Dangal - It's Who You Fight For

Thoughts On: Dangal (Wrestling Competition, 2016)

Unable to fulfil his own dreams of winning a gold medal for his country, a father attempts to turn his daughters into world-class wrestlers.


Dangal is a sensational sports epic grounded in emotional enormity. Following an ex-wrestlter, Mahavir Singh Phogat, who trains his two daughters, Geeta and Babita, to be wrestling champions, this is a loose biopic of the Phogat family. The Phogat sisters, of which there are six, are famous throughout India as wrestling champions at various levels of achievement. However, following the oldest sister, Dangal is less a biopic of the whole family and more of a sports drama about a rather confined father-daughter relationship.

Whilst this film is almost completely faultless, critique can be made on the way in which this 'biopic' is framed. Instead of depicting the whole family, or even just the two eldest as is intermittently implied throughout, Dangal has some peripheral discord about it. In such, anyone who has siblings or children will instantly sense a strong sentiment of favouritism both in the characterisation of the main figures and in the framing of the narrative. Unfortunately, this leaves you with a subtle sense of disappointment when you realised that the second oldest sister is just as accomplished as her older sibling. And, whilst this only manifests itself throughout the narrative in the form of curiosity - in wanting to know more about the younger sister - with the end, it certainly feels like we are cheated out of a fuller, fairer story.

Looking past these ethical issues of structure and framing, it is, however, very hard to critique Dangal from a technical and experiential perspective. Whilst it is possible to point to the obviously Disney-fied and clearly constructed story, I struggle to see that kind of critique as particularly relevant or pertinent.
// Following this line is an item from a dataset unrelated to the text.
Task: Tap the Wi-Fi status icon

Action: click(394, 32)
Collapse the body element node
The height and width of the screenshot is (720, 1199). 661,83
Formula is certainly the sport-drama's friend. If we look the most iconic examples of the genre - the Rocky and Karate Kid films - we see that they work very comfortably within the realms of predictability. We do find sports-dramas that operate outside of these bounds, Million Dollar Baby and The Wrestler for example, but they're structured as straight dramas with sports as a side-note. This begins to imply the fact that sport-dramas are very much so like adventures; we all know how they must go, and thus predictability is a key convention, leaving the art of the adventure to be its framing, world building a character population. When films attempt to subvert traditional structures of sport-dramas, they then cease to signify the genre - and such is true of adventure films; just sending a character out into the world isn't really enough to qualify an 'adventure film'. In fact, we can understand the sport-drama to be a microcosm of the adventure. Classical adventures follow the hero's journey structure of the departure, the initiation and the return. There are further substructures of this narrative form, and their specification will lead us down a rabbit hole of debate, so we won't go into them. However, when adventure films, much like sport-dramas, function and feel as if they fit into these genres - not others - then this is what they follow; a birth, death and then a re-birth of the classical hero.

Dangal, much like Rocky, much like The Karate Kid, follows this structure, but with a specific emphasis. Better than any of the Karate Kid films, Dangal embodies an idea of reason. And thus the student-mentor relationship in this narrative is so much stronger than that between Miyagi and any of his students. Completely understanding both the structure of a sport-drama and the reason why they work, director Tiwari focuses his narrative on the theme of greater purpose. In such, watching Dangal, it is understood that this is not about a series of wrestling matches. Instead, this is about one woman representing herself, her father, her family, her town, her country and young girls across India and South-East Asia. All sport-dramas capitalise on this to different degrees. So, whilst Dangal is only a few notches below showing one person fight for the whole of humanity, a film such as Rocky is centred on a much tighter family circle. However, almost as evocative and power as the best of the Rocky films, Dangal uses this relationship between the individual and the greater collective to project, without falter, an idea of "It's who you fight for". Some shy away from, or dislike, this kind of narrative as it brings with it a heavy sense of national and personal pride, but there is no real malice or contempt that finds its way into this narrative, just emphatic rejoice.

To conclude, Dangal is such a powerful movie thanks to Aamir Khan's phenomenal embodiment of the anti-hero father and coach, glistening comedy, strong verisimilitude, perfect structuring, a focused script and some text-book direction. Whilst there was a controversy surrounding this movie concerning Khan and his sense of nationhood when it first came out, Dangal is an incredible film whose virtues are deeply embedded in national and familial pride. This is not a movie that anyone should be missing. To end, have you seen Dangal? What are your thoughts?